The 2017 PowerShell/DevOps Summit in April was a great event. I spent a lot of time talking to folks about different workflows and how to approach building out their pipelines to deliver their configuration management.

One of the central oppositional themes I heard was, “We don’t need to deploy 15 times a day, so why go through the extra effort?”

Re-Thinking How We Deliver Change

Regardless of how often you deploy software (and into what number of environments), you very likely don’t change your environment on the schedule you think you do.

There are a number of activities that change the state of your environment that are either deemed “exceptional” or “insignificant”.

You keep using these words, I do not think it means what you think it means

“Exceptional”

Almost everyone I’ve talked to (including myself - yes, I talk to myself) has experienced a deployment that didn’t go as planned. Extra logging is enabled in prod, app pools are recycled, config settings are twiddled, and emergency patches are crafted. This is almost never logged and never acknowleged when planning deployment and maintenance windows (and often can violates our SLAs).

“Insignificant”

OS patches roll out periodically. Event logs fill up and need to be cleared. A new security policy is applied via GPO.

What if…

While we may not have acknowledged that these changes happen, they are part of the lifecycle of the infrastructure we manage.

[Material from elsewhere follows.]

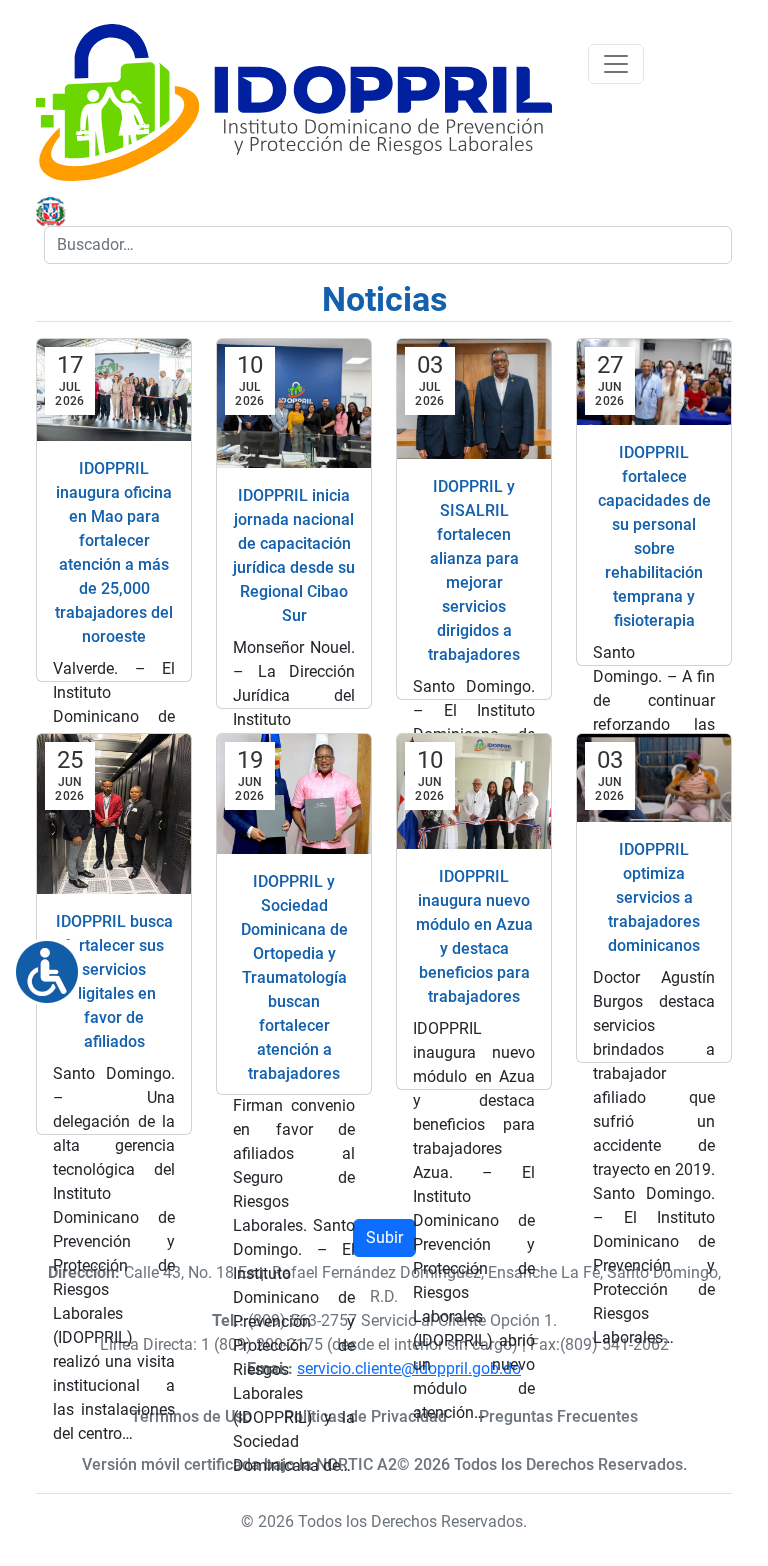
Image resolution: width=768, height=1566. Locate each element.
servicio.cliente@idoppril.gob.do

  • What if these changes were all done in a standard way?
  • What if there was tracking (history) of all changes (including emergency changes)?
  • What if we had centralized event logging and all changes to enable new logs were delivered via configuration management?
  • What if emergency patches were rolled out with the push of a button or commit to source control?

These are all possible and become easier when we build a pipeline to standardize the delivery of change into our environment. We then have a place where we can add tests (to increase safety and minimize risk in our change). We reduce the number of places people have to intervene (and thus places that can vary and cause future problems).

While we may not need to deploy 15 times a day, we do need to deliver change into our environments in a way that is consistent, resilient, and repeatable. There was a phrase my instructors used in my firearms and defense and arrest tactics classes - slow is smooth and smooth is fast.

Slow is Smooth

Slow is smooth (in the context of building an infrastructure delivery pipeline) means that as we start to build this capability iteratively. We start with being able to deliver one change to one server. Maybe it’s just deploying a file or setting the time zone. We validate that we can check something into source control and the right thing happens on the server under management. Then we add another server, or set of servers. We make sure the same change can be delivered and is applied correctly. We build confidence in the process. We start to add more elements of the configuration to our model for the server and deliver that to the subset of systems under control. As our confidence and scope grows, change becomes delivered much more smoothly. We start to develop tests to catch the things that went wrong. Even better, we start to learn what “going right” looks like and build tests to make sure that before we even change the systems we have a high degree of confidence that the change will succeed.

Smooth is Fast

As our changes go more smoothly, we start to realize that smooth is fast. We’ve built the capability to deliver change on demand (with whatever lag the pipeline tests add). We now know how long it takes to get change into the environment in a consistent, auditable, repeatable way. While we may not need to deploy 15 (or any other number) of times a day, we know that when we do have to deliver a change to our environments, we can. We are no longer the bottleneck or the blocker.

Building a pipeline to deliver change isn’t about deploying constantly. It is about having the capability to deploy change when you have the business or operational need to do so.